While the union drives at Amazon have arguably been the most high-profile, almost 700 union elections had been conducted in the first six months of 2022, the most recent being at Petee’s Pie Company in New York. For comparison, in the same period last year, just 479 elections took place. The NLRB has also acknowledged this trend, stating in April 2022 that “union representation petitions filed at the NLRB have increased 57%—up to 1,174 from 748 during the first half of FY2021.”

While Amazon and other large corporations have the financial resources to compete in union elections, most of these elections are occuring at small businesses that have fewer resources to challenge unions effectively. This is particularly harmful because small businesses account for 62% of new job creation and employ almost half of the American workforce.

One of the principal claims of labor unions is that they can increase the earnings of workers. Back in 2016, The American Action Forum found “statistically significant evidence that an increase in a state’s union membership rate is associated with a decrease in the growth rate of total wage earnings for all workers in that state and particularly for those in small- and medium-size business establishments.” AAF also found that “For all workers, a one-percentage-point increase in the union membership rate is associated with a 0.20 percentage point decline in the total wage earnings growth rate.”

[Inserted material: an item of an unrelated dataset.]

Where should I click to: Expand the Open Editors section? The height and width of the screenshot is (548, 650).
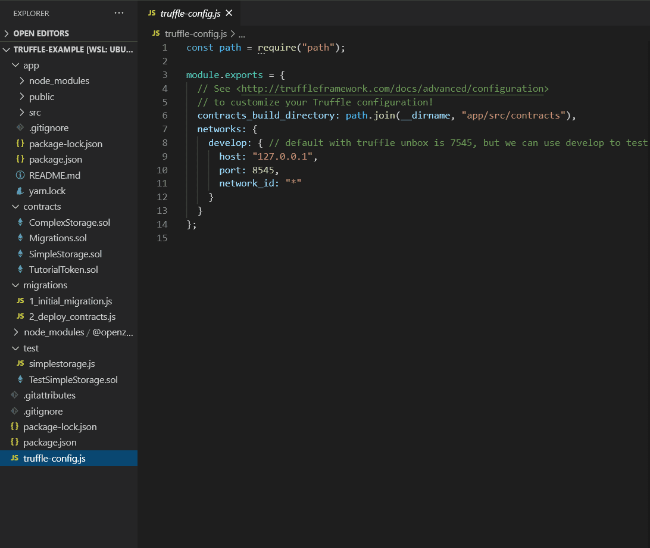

For American workers, depressing wages means less money to purchase consumer goods, save, or achieve economic security.

Compounding the damage caused by depressed wages is the amount unions charge in annual dues. Studies have suggested that the average cost of union membership is around $400. While this may seem insignificant, for hourly workers and those on low incomes, $400 could mean the difference between economic security and economic insecurity.

Rather than having this money sent to distant unions that do not hold the same interests as those they represent, workers would be better off deciding how to spend this money for themselves. 

While unions depress the wages of workers, union leaders often enjoy lavish lifestyles. As recently as 2019, it was reported that officials at the United Auto Workers Union (UAW) spent $6,599.87 for a steak dinner which included $1,942 in liquor and $1,440 in wine and champagne. This year, Marie LeClaire, President of the American Federation of Government Employees, Local 2617, pled guilty to misappropriating $3,000 of union money to fund personal travel.

Unfortunately, much of these funds would have been provided by workers paying their annual dues for union representation.

Studies have also routinely shown that labor unions depress job creation, making it significantly harder for workers to find jobs. Studies have routinely shown that rather than creating jobs, as labor organizers claim, unions lower employment “between 5 and 10 percent.” The loss in jobs is attributable to unions increasing costs for businesses, making it harder for them to either grow or maintain current staffing levels.

With fewer jobs available, workers will have fewer opportunities to either enter the workforce or seek opportunities elsewhere and grow their careers. While much of the public discourse covering unions has centered around the unionization attempts at Amazon Fulfillment Centers, few have paid close attention to the growing trend of unionization attempts at small businesses that are a vital part of the modern economy. Not only will this harm small businesses, but it will also hurt the very workers these organizations claim to protect.